As we all slowly adjusted to eating gluten free and organic, I began learning how to run. A friend had told me about the couch to 5k program and I decided to try it. I’ll never forget my first day out, I could barely run a block. It was so demoralizing. I wanted to give up, but something inside refused to stop. Two weeks later I was run/walking, and by mile 1-1/2, my heels were bleeding. I took off my shoes and limped back to my house. It was a long, painful walk. I remember hoping one of my friends would drive by so I could catch a ride home. I drove to the running store that day and got fitted for my first real pair of running shoes. Then I immediately went back out to finish my run.

At 6 weeks I was outrunning the couch to 5k program and running 6 days a week. I was eating clean, dropping weight, and feeling great. I had just visited my endocrinologist for the quarterly visit.

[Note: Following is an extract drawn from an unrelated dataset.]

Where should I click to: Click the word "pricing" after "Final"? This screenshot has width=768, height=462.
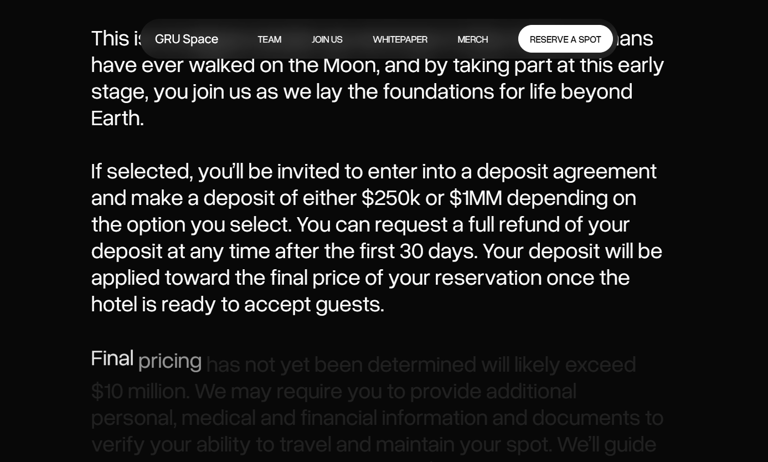tap(170, 360)
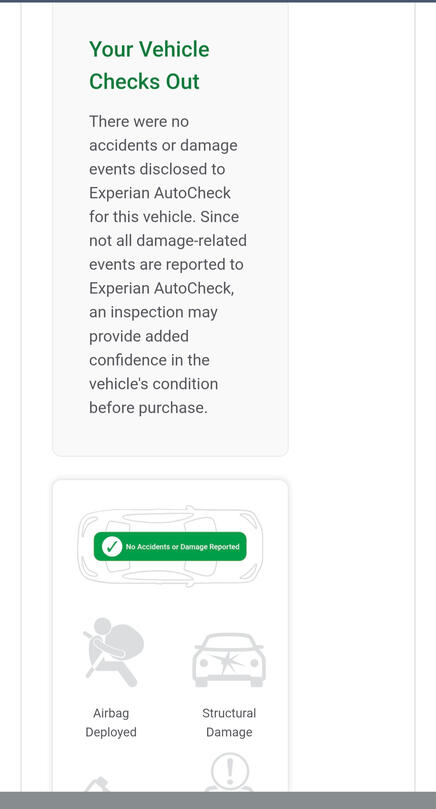Viewport: 436px width, 809px height.
Task: Click the 'an inspection may' text line
Action: (153, 313)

He called me in a panic wanting to know how I felt. What color is your skin? Do you feel energetic? Any sickness? Pain? I was confused, I felt amazing. He had me go to the bathroom to check the whites of my eyes. They were fine. He told me that my blood work had come back showing severe liver damage. I had to come in immediately for a redraw.  The results were the same the second time around, but I looked and felt great. He decided to recheck in a week. For months, I went in biweekly for blood work. My numbers progressively got better, leaving my doctor guessing that my body was shocked by all of the changes that had been made.

I lost 36 pounds and ran my first half marathon 3 months after I started running and changed my diet. It was a hilly half, and I finished in 2:33:01. I was thrilled! I was also incredibly sore and swore I would never run a marathon at that point. How little I knew myself then. I ran my first full 7 months later, the Hatfield and McCoy, one of the 15 toughest fulls in the United States. I went on to run my first ultra within the first year of running. It was the First Day of Winter 50k. By then, I was keeping the weight off, and had energy, but I was struggling to keep the weight under control. I was still under the wrong diagnosis.

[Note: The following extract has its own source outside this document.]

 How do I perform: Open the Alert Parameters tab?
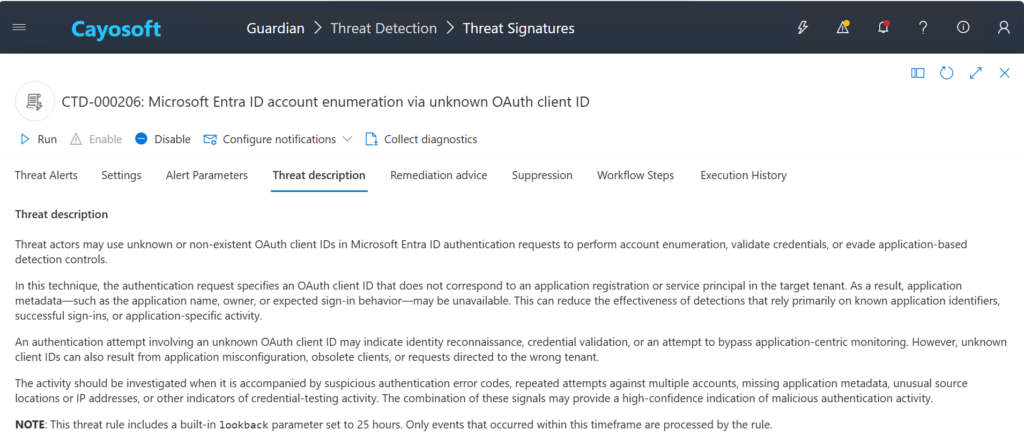coord(206,175)
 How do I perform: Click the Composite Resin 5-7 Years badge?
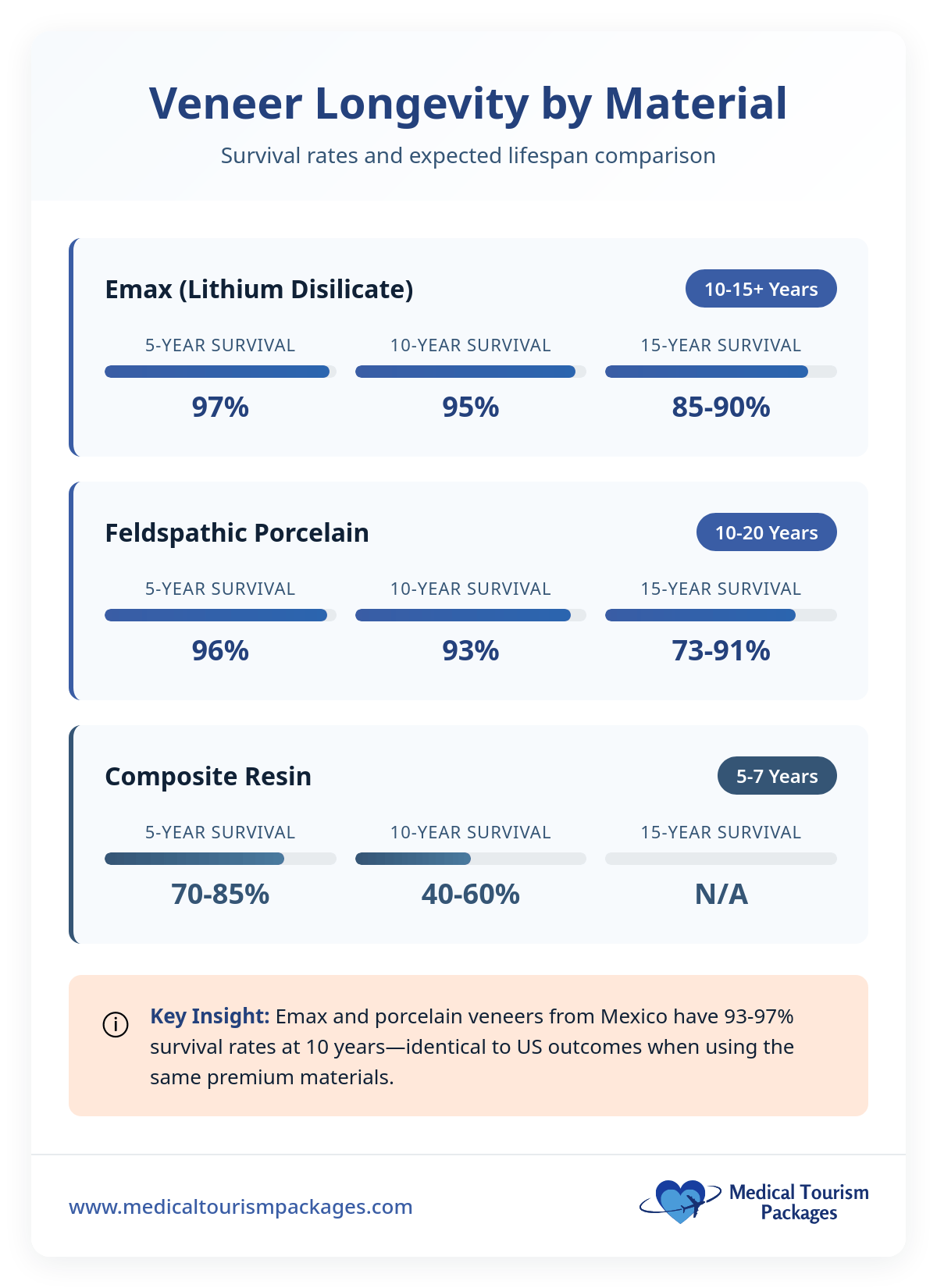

During this time of change, I was researching everything about celiacs. I joined several groups on Facebook. Thanks to Facebook making suggestions, I discovered a Hashimotos Thyroiditis group. The more I read, the more I realized this could be me! I started getting excited. For the first time in eight years, I may have a real answer.

I took the family off of gluten to see what would happen. Keely did not get sick. Later, we would discover that stress was the cause of Keely’s tummy aches. Surprisingly, I did get sick. Very sick. I decided at that point I had enough leads to go in for more tests. I made an appointment with an endocrinologist at the Cleveland Clinic. I felt it was worth the 5 hour drive to see doctors at one of the top hospitals. I had wasted enough of my life being sick, I was willing to pay any price and drive any distance for my health.

The Cleveland Clinic confirmed my suspicions. After 8 years, I finally had a diagnosis. Though there was a lot going on, I was relieved.  I was a celiac, lactose intolerant, and had Hashimotos Thyroiditis. I had already learned some things about my conditions, but there was so much more to learn. I was ready to get started. I could finally begin to heal. It was time to stop surviving and start living.